### Available records
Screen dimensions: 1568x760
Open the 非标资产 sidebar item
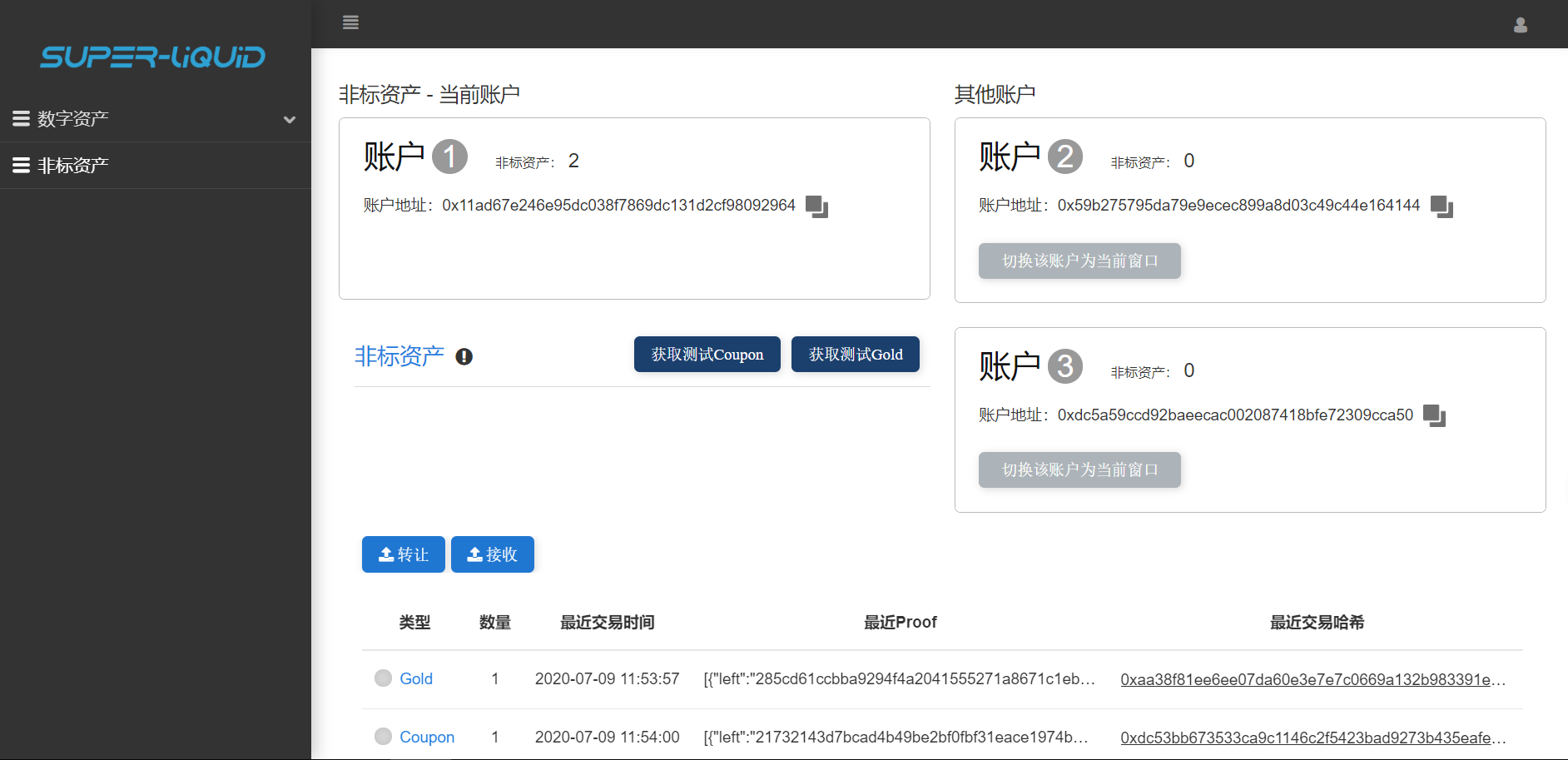point(73,166)
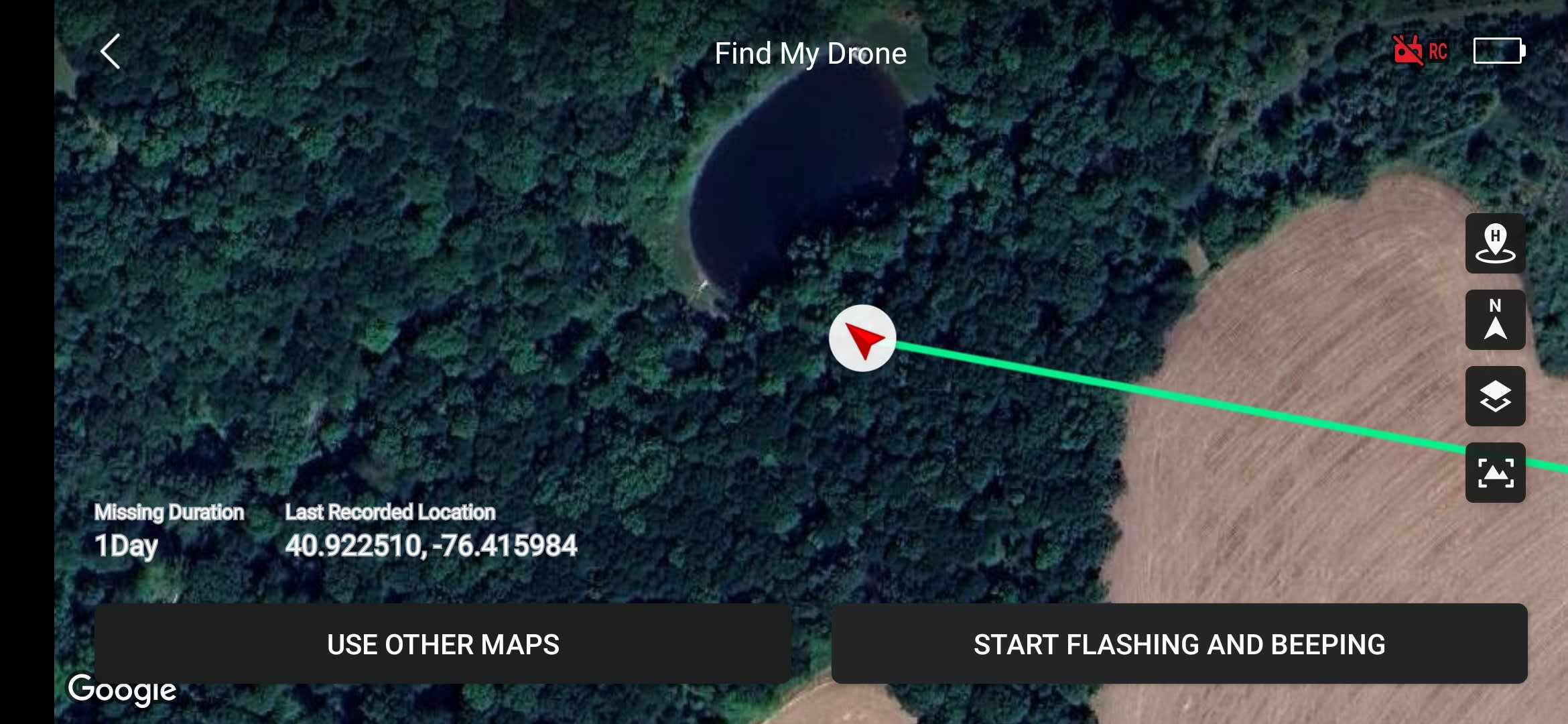The width and height of the screenshot is (1568, 724).
Task: Tap the red RC text label
Action: coord(1438,52)
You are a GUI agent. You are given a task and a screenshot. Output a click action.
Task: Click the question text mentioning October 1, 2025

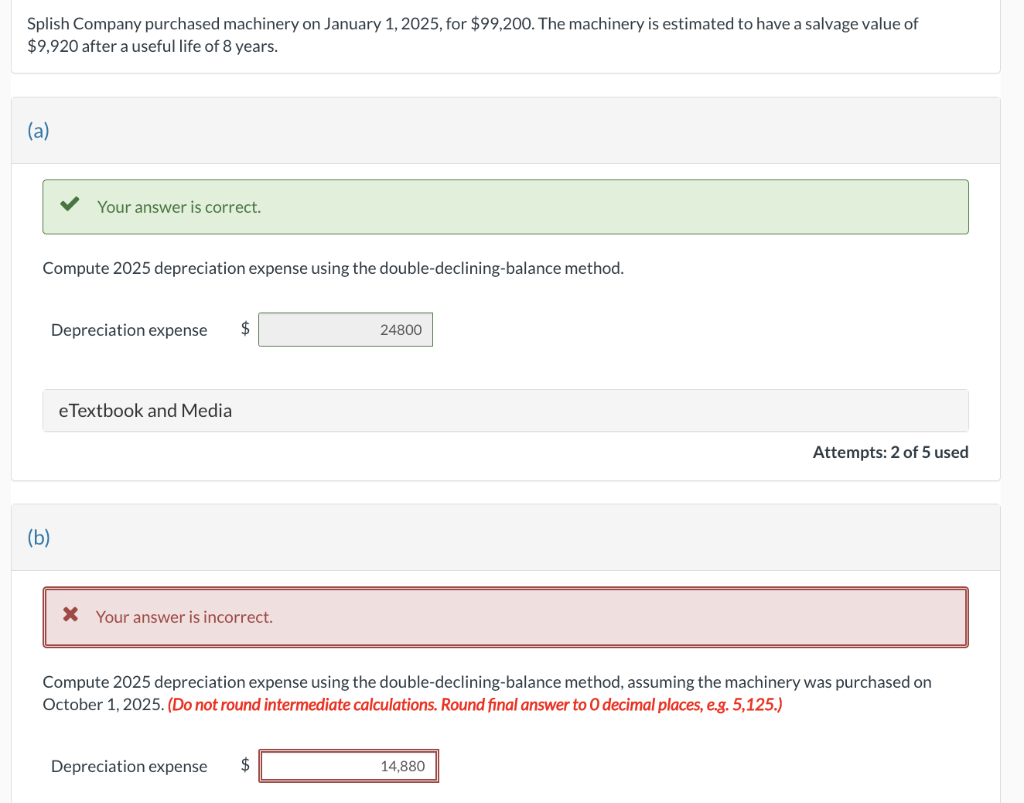(486, 682)
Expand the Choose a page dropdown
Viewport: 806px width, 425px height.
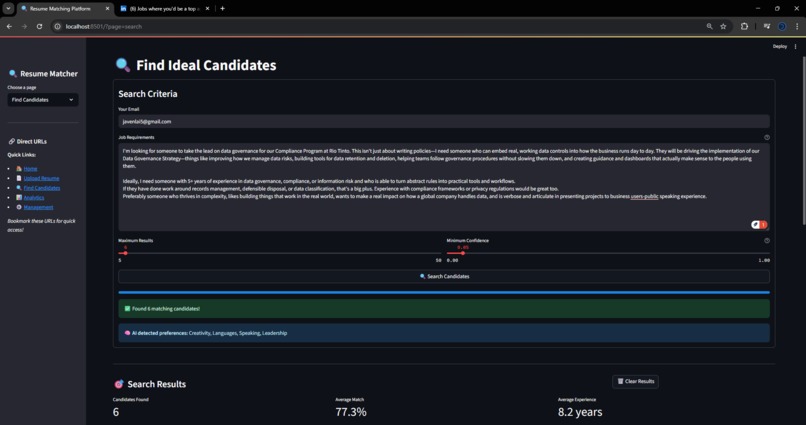point(43,100)
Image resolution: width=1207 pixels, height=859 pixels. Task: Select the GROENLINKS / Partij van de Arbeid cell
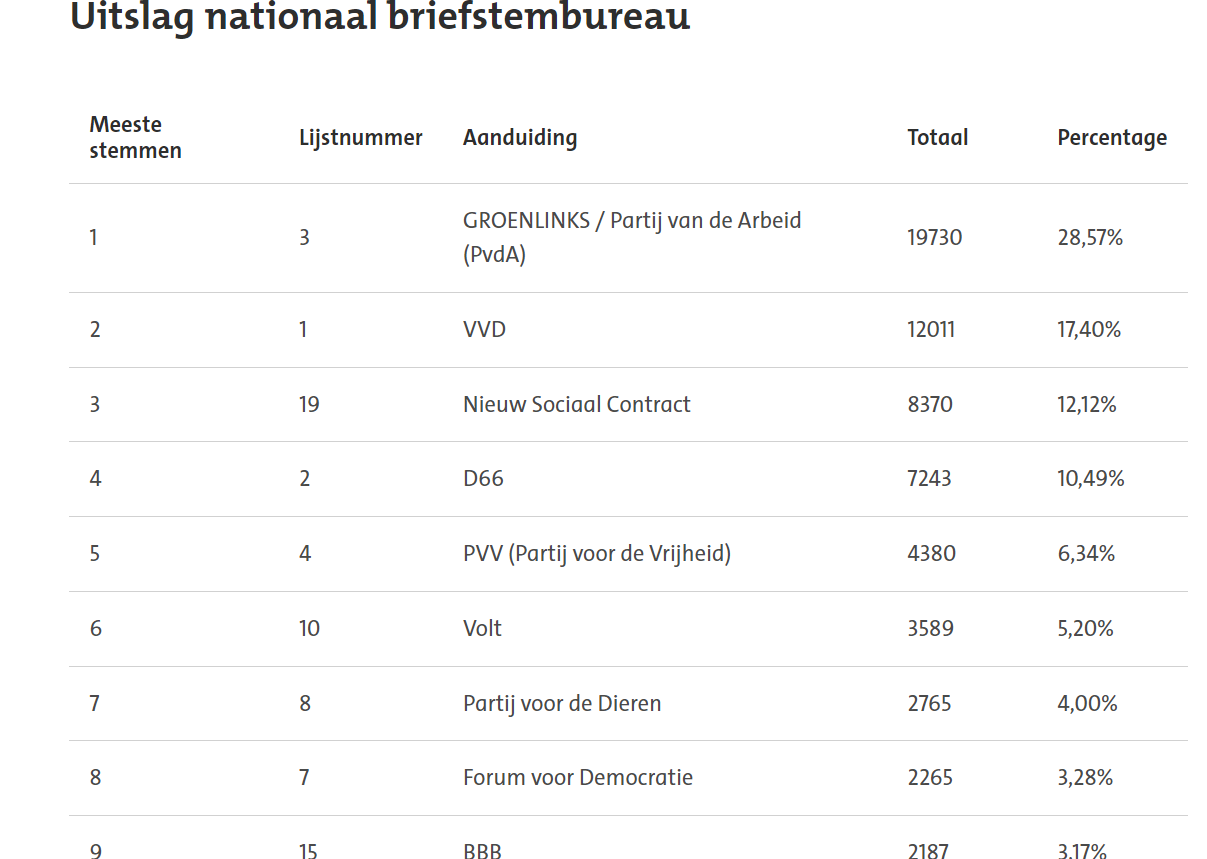631,237
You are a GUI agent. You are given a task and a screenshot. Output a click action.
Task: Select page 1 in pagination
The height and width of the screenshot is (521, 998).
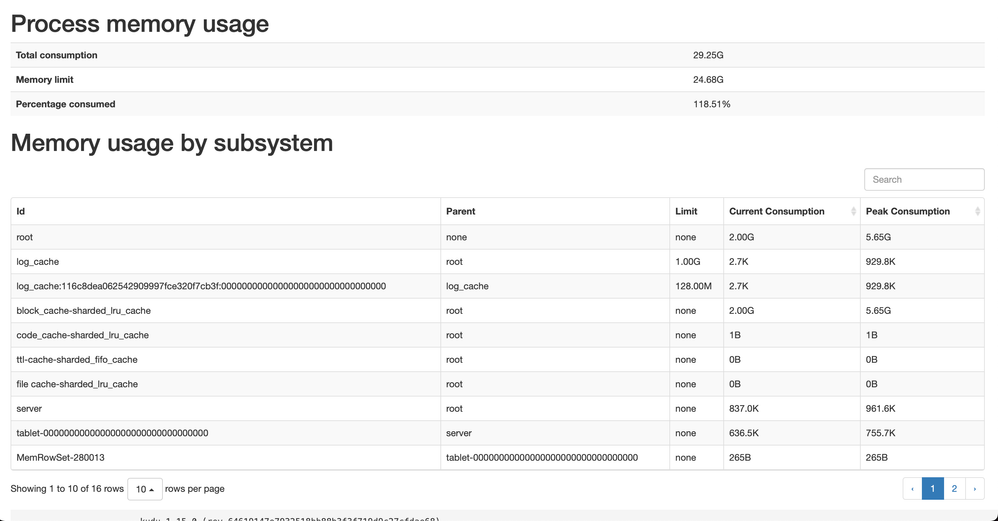pyautogui.click(x=932, y=489)
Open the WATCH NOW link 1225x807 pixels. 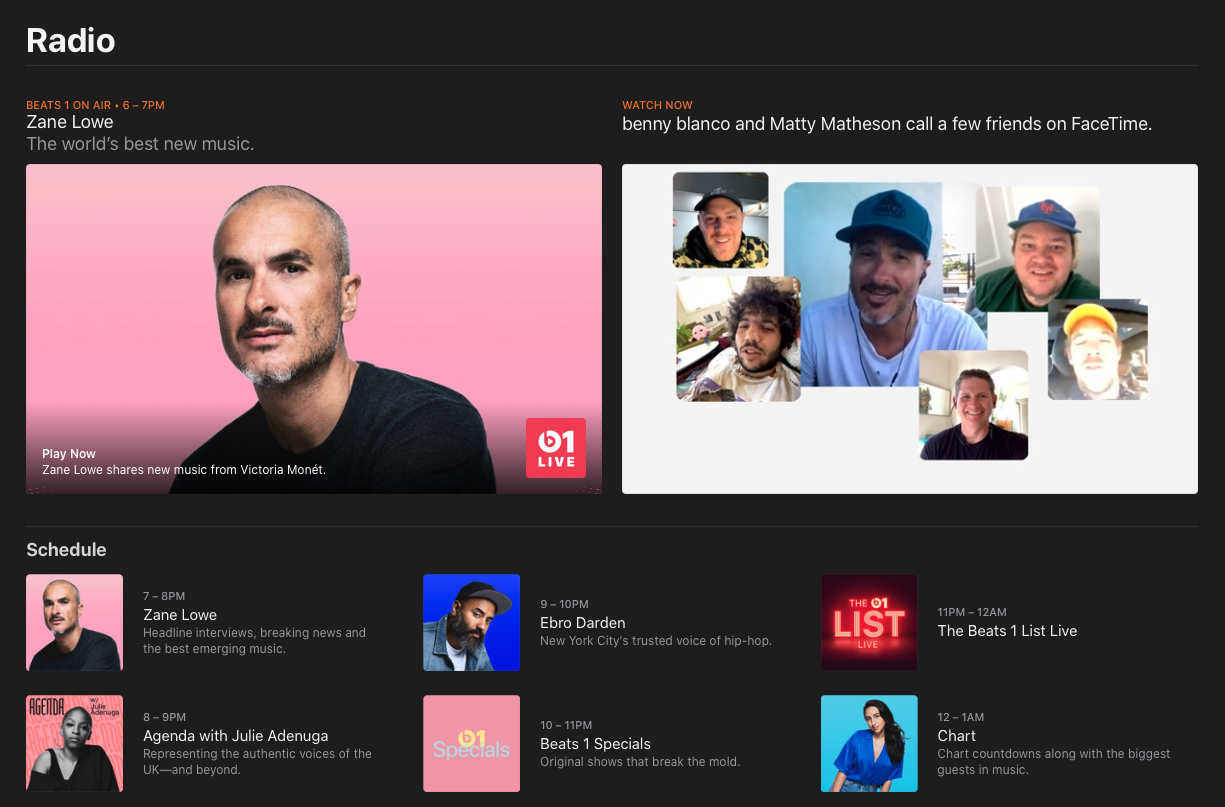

### Work to be completed
Reproduce every line from the entries that holds the word "page".

### Your solution
Expand the Choose a page dropdown
Task: Select page 1 in pagination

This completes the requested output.